British noble (died 1780)

Lady Catherine Pelham (also spelt as Katherine; 1700 or 1701 – 18 February 1780) was a British noble and the wife of the Prime Minister Henry Pelham. She used her position to broker positions within that administration and the following one.

==Life==
Pelham was born in 1700 or 1701 and her parents were Catherine (née Russell) and John Manners, 2nd Duke of Rutland.

She had a dowry that was either £10,000 or £30,000 and she was from an important aristocratic family. Her maternal uncle was Wriothesley Russell, 2nd Duke of Bedford.

She married Henry Pelham who was the secretary of war in Sir Robert Walpole's government at St James, Westminster, London.

November 1739 was a bad month when she and Henry had two of their sons die within days of each other of what is now thought to be diphtheria. They had already lost a daughter and within months they lost another. Of their eight children only four daughters survived their childhood.

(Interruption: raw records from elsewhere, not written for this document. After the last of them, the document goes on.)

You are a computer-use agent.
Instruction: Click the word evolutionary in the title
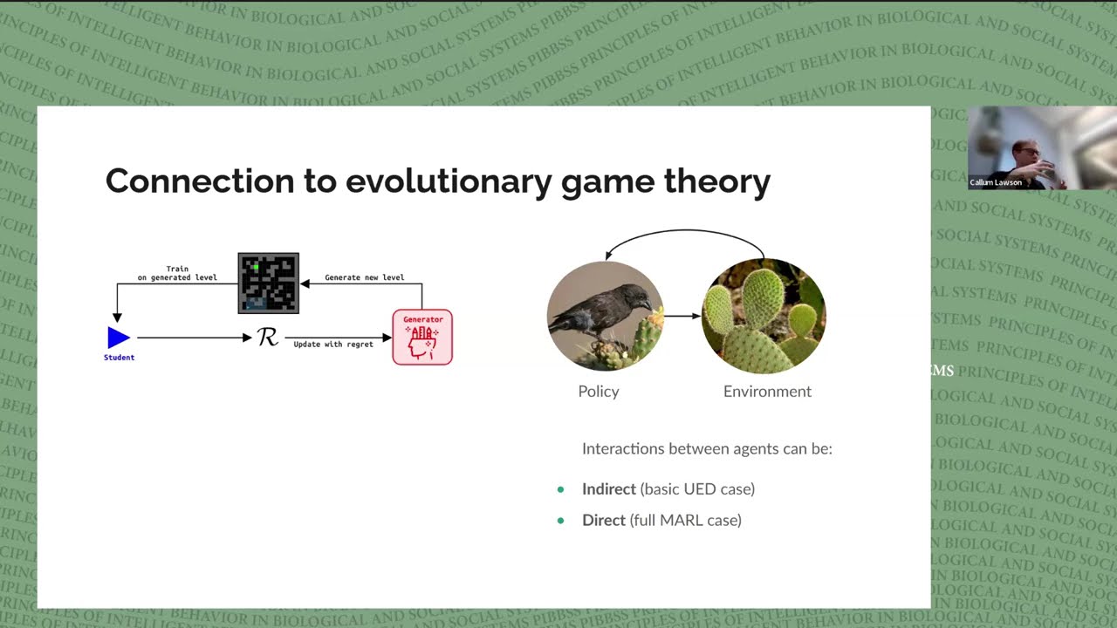click(449, 181)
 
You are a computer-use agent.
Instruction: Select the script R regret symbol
click(268, 337)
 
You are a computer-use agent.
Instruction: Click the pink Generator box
click(422, 338)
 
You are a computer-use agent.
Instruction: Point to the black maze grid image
click(269, 283)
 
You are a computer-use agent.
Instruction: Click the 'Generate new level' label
click(364, 277)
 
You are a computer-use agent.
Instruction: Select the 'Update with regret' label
click(333, 345)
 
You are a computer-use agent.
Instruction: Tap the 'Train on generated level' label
click(177, 273)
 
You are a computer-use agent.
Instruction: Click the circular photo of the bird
click(605, 316)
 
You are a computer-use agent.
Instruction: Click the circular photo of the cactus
click(764, 316)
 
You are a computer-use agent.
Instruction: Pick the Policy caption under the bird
click(599, 392)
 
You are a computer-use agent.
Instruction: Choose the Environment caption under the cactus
click(767, 392)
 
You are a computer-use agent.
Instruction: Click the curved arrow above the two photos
click(685, 232)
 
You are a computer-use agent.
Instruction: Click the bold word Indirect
click(608, 489)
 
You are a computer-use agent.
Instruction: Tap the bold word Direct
click(604, 521)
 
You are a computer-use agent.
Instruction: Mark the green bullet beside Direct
click(561, 521)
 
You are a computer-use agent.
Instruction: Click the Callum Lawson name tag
click(996, 182)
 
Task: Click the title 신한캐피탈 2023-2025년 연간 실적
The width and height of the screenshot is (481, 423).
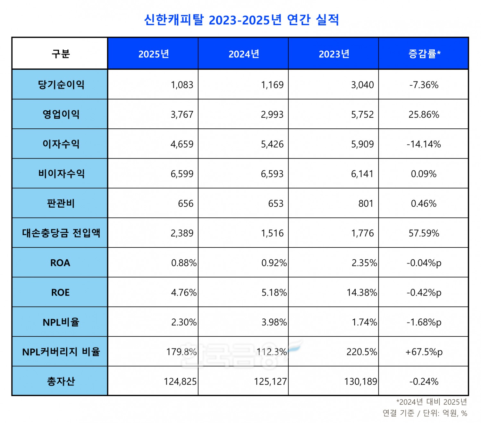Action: (x=241, y=20)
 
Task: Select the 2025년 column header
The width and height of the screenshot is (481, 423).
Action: (x=153, y=54)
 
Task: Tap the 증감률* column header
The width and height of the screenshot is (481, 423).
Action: (x=424, y=54)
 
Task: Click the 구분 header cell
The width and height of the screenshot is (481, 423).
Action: (x=60, y=54)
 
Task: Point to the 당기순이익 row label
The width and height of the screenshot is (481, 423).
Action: (x=61, y=85)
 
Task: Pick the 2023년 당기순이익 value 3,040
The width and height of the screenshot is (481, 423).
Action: (x=362, y=85)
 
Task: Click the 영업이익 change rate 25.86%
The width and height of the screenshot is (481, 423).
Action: (x=423, y=115)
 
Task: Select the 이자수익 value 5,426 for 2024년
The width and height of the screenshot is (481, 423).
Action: (x=272, y=144)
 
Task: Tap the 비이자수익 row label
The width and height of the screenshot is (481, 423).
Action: (x=61, y=174)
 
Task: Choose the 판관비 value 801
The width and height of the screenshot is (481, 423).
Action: (x=366, y=204)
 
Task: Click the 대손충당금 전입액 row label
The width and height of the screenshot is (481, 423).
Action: (x=61, y=233)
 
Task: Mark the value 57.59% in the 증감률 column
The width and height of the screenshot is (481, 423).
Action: (x=423, y=233)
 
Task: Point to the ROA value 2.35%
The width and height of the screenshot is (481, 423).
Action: (x=364, y=263)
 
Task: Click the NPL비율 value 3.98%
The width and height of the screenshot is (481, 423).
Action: (x=274, y=322)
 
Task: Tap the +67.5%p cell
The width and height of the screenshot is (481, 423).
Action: (x=424, y=352)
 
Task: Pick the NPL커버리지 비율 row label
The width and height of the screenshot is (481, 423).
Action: (x=61, y=352)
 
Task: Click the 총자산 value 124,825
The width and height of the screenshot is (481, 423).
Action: (x=180, y=382)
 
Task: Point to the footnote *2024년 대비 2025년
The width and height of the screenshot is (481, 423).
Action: (x=431, y=402)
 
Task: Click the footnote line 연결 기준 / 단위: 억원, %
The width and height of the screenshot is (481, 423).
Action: (x=425, y=413)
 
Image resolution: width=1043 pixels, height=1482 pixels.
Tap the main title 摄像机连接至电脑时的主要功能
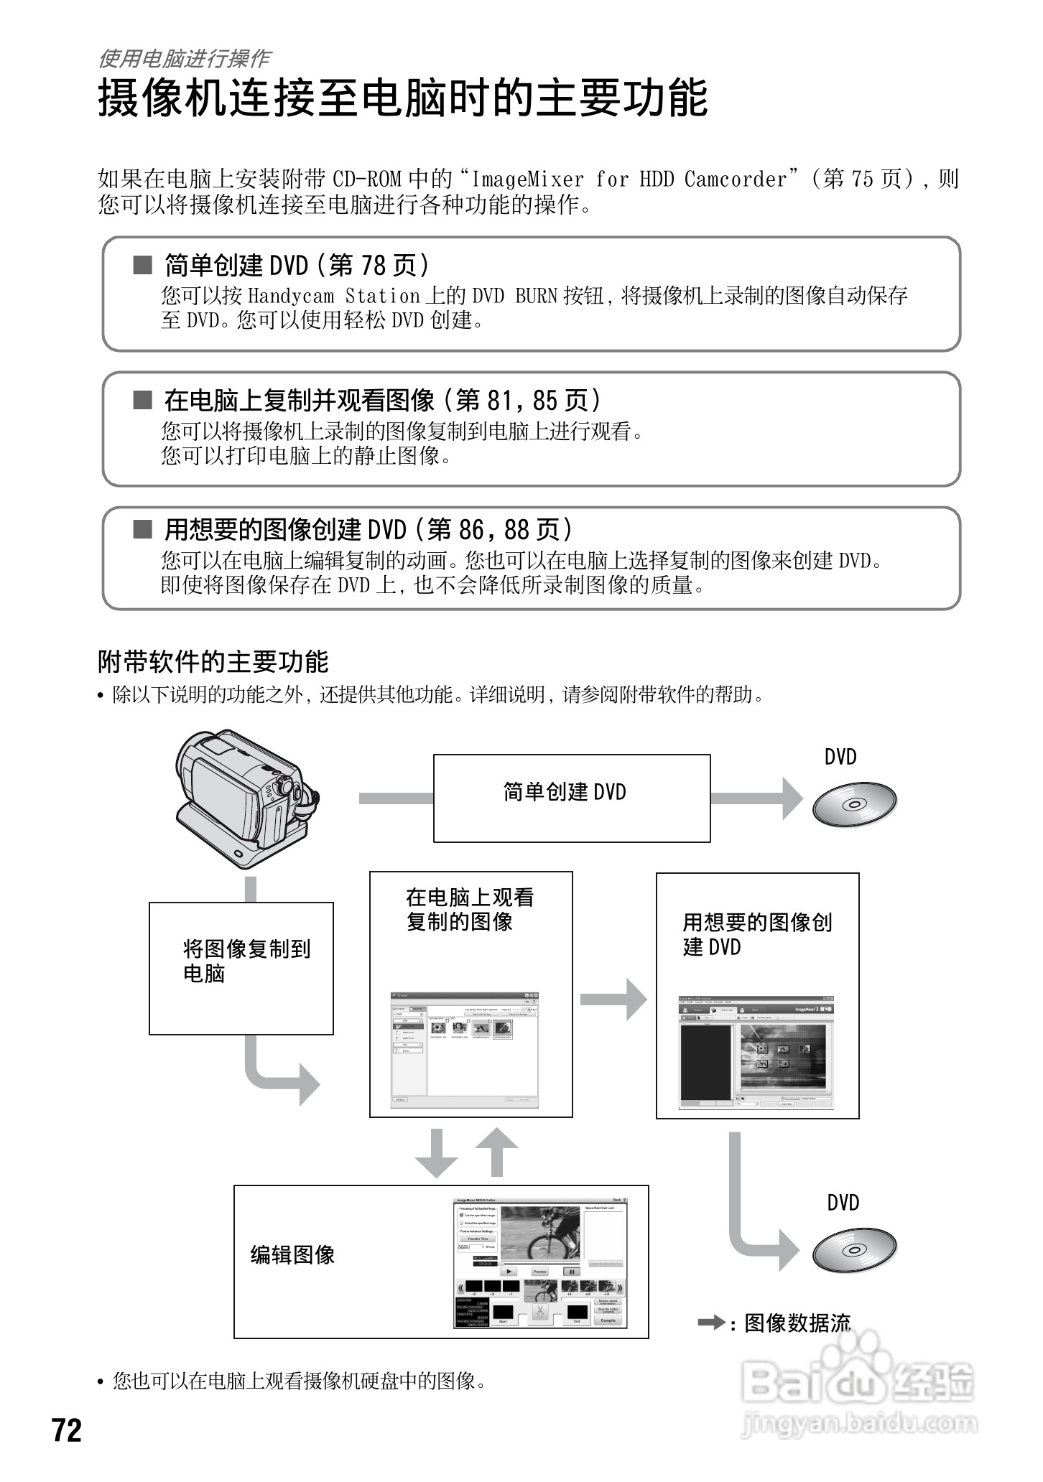click(403, 98)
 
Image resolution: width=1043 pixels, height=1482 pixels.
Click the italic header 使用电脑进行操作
click(184, 58)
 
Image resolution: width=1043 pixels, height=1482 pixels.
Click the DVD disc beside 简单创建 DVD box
click(854, 803)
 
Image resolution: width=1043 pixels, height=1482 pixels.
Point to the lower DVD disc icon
click(854, 1249)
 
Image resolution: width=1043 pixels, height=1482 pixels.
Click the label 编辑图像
click(292, 1254)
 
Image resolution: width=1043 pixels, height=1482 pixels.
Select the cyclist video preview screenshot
click(540, 1233)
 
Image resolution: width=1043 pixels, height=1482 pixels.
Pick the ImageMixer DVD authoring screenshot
click(757, 1053)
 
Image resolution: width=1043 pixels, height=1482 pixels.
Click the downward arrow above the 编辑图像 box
click(437, 1152)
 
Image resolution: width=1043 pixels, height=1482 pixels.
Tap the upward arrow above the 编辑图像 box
click(495, 1152)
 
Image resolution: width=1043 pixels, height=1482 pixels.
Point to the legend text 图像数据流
click(797, 1323)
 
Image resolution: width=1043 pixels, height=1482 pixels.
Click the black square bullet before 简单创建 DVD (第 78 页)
click(143, 266)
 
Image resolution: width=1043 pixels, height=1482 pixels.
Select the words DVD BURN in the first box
click(514, 296)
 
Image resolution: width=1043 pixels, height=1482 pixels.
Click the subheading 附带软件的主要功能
click(213, 661)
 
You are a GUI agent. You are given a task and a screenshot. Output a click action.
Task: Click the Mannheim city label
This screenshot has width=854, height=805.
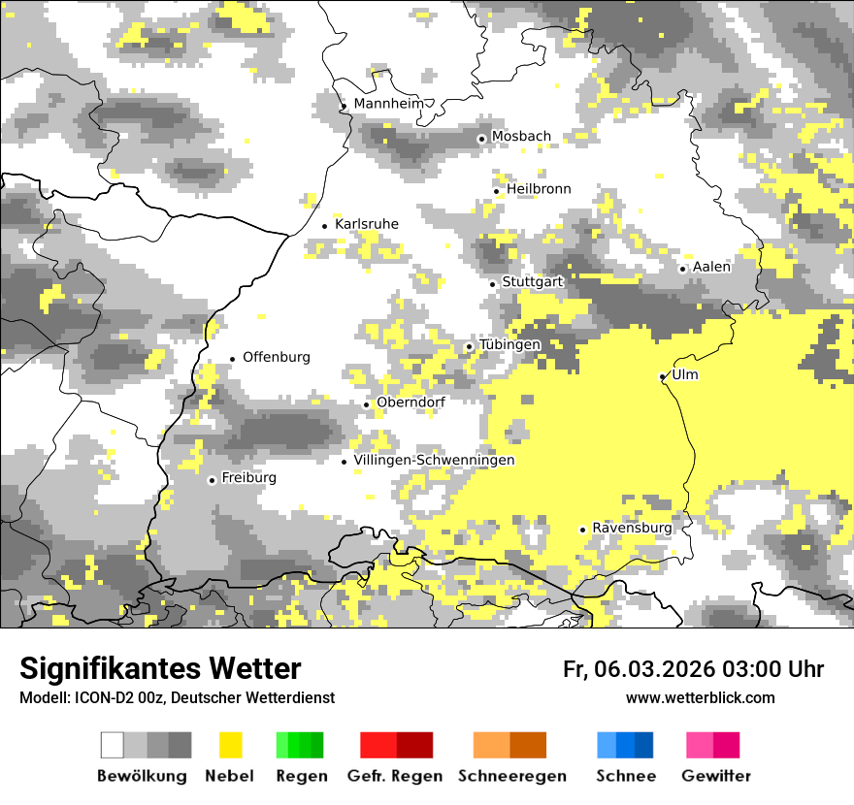[389, 104]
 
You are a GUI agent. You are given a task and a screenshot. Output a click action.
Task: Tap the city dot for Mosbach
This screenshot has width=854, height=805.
[481, 139]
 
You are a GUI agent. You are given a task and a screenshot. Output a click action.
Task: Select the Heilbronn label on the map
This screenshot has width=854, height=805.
[539, 189]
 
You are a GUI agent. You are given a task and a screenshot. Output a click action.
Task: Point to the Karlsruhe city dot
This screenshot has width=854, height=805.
[325, 226]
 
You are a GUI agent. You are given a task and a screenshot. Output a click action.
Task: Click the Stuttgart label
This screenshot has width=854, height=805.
[533, 282]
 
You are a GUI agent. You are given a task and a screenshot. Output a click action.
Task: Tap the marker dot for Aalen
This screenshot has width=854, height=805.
[683, 269]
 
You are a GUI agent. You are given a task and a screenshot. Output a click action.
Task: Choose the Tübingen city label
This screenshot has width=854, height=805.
[509, 345]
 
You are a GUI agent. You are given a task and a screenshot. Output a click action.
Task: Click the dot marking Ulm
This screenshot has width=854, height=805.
[663, 376]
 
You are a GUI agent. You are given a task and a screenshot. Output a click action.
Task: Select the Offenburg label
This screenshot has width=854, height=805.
[277, 357]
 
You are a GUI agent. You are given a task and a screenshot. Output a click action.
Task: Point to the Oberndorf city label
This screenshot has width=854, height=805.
[411, 402]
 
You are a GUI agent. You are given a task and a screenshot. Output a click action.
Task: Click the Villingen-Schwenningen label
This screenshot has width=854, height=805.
[434, 460]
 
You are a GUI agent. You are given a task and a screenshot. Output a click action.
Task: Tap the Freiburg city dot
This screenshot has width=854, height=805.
[212, 480]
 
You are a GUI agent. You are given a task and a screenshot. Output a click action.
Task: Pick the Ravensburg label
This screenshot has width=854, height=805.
[632, 528]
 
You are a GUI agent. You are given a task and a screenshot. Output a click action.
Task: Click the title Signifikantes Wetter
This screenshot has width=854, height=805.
[160, 668]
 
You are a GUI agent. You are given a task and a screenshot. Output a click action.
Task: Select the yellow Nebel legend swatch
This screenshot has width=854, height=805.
[230, 745]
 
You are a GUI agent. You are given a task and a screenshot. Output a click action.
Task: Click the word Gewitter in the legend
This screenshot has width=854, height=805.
[716, 776]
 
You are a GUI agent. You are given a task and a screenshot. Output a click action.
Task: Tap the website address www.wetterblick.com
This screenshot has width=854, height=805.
[701, 698]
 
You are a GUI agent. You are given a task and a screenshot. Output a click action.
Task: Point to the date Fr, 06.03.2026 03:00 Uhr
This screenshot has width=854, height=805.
[693, 669]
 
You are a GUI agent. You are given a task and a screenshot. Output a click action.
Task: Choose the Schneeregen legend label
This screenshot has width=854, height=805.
[510, 776]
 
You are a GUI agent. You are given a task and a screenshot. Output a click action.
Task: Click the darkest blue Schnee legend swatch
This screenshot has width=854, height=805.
[644, 745]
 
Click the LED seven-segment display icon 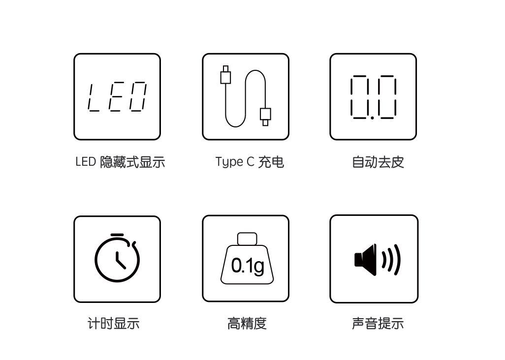[x=117, y=97]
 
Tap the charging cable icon [x=245, y=97]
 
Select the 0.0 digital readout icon [x=373, y=97]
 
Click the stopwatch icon [x=117, y=258]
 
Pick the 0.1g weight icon [x=246, y=259]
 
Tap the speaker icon [x=377, y=259]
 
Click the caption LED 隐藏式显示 [x=120, y=162]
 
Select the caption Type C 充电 [x=250, y=162]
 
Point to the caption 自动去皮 [x=378, y=162]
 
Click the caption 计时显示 [x=114, y=324]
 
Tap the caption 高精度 [x=247, y=324]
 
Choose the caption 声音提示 [x=378, y=324]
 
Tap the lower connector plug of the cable [x=265, y=116]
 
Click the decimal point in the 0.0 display [x=373, y=118]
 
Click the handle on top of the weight [x=247, y=239]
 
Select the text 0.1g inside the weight [x=248, y=266]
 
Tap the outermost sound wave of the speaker [x=397, y=259]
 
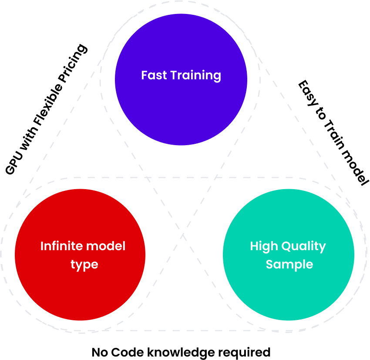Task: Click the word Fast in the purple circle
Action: [154, 75]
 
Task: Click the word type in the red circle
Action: [84, 265]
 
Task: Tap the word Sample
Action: [289, 264]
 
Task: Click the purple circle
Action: [181, 109]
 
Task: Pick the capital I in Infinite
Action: [42, 246]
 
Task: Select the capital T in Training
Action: [174, 75]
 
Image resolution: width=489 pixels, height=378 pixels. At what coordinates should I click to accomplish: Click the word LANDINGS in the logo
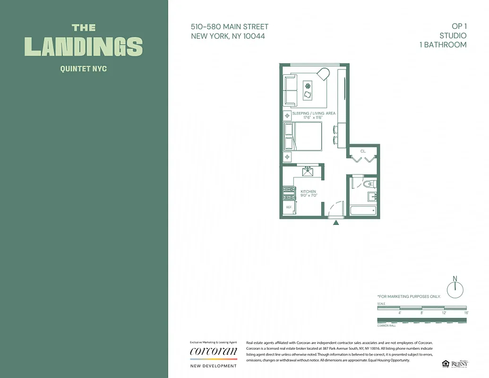tap(84, 46)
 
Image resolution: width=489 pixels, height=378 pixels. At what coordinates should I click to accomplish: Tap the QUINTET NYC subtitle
tap(84, 69)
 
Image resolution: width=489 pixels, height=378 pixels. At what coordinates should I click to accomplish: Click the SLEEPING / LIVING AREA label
tap(314, 113)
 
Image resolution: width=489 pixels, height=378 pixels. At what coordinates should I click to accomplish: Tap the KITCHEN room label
tap(309, 191)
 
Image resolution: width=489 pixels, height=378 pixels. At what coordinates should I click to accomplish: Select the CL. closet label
tap(363, 151)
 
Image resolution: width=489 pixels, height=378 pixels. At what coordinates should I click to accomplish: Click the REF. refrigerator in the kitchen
tap(288, 207)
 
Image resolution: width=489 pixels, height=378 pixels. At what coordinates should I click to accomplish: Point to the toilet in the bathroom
tap(368, 184)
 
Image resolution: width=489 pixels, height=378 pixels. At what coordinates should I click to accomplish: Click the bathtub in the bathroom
tap(363, 210)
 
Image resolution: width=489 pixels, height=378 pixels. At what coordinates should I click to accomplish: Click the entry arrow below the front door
tap(336, 223)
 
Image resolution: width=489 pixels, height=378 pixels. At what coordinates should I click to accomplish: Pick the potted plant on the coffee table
tap(308, 86)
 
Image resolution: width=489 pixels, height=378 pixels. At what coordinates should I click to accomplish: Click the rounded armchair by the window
tap(323, 74)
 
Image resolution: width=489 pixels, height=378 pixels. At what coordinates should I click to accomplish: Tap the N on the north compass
tap(455, 278)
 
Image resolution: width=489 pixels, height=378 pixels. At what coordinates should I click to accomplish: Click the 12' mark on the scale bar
tap(444, 313)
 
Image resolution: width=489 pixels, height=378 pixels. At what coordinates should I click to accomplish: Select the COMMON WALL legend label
tap(386, 326)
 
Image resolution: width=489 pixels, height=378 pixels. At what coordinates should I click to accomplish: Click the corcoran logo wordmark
tap(213, 352)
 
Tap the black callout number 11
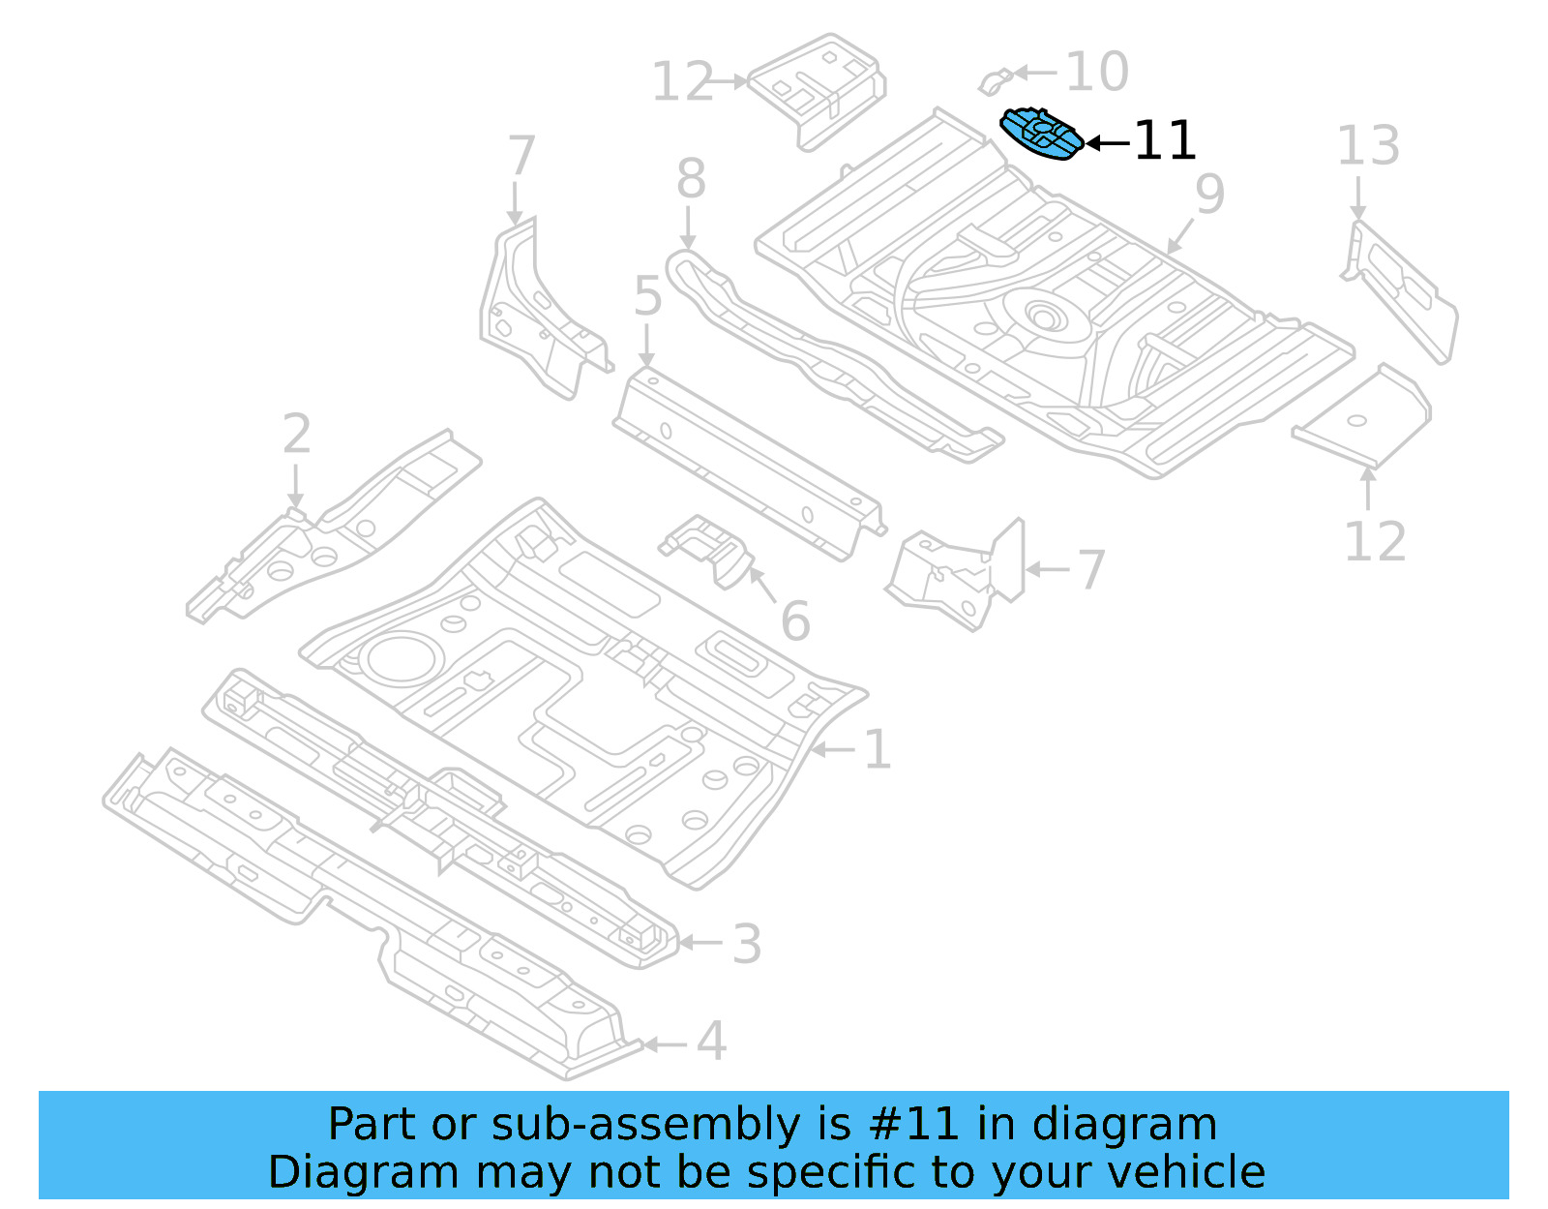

Her skills were in correspondence and in manipulating the attainment and distribution of patronage. She would plan ahead to see which positions were likely to become vacant and she would plan who was to receive the vacancy. Her unmarried daughters took positions and she became the Ranger of Greenwich Park in 1745. One of her achievements was to get John Roberts to be the candidate for the Harwich constituency. She had identified a vacancy and she had Prime Minister Newcastle's commitment that Roberts would be assigned the seat. However, in 1761, there was a new King and George III had his own mind for a candidate, Charles Townshend. It is a measure of Catherine's character that Newcastle could not decide who to please and who to disappoint. His solution was ingenious. There was one vacancy but Harwich returned two candidates. Newcastle persuaded the sitting candidate at Harwich, Thomas Sewell to move to Exeter so that he could then install both Catherine's and the King's candidate in Harwich. She died on 18 February 1780.

==Daughters==
Of her four daughters, Frances who was born in 1728 and Mary who was born in 1739, died unmarried. Her daughter Catherine (1727–1760) became Catherine Pelham-Clinton, Countess of Clinton, when she married Henry Clinton, 9th Earl of Lincoln in 1744. Henry, by this marriage, would in time become the 2nd Duke of Newcastle-under-Lyme. Her fourth daughter Grace (1735–1777) became Grace Watson, Baroness Sondes when she married Hon. Lewis Watson in 1752. In 1760, Lewis was created Baron Sondes.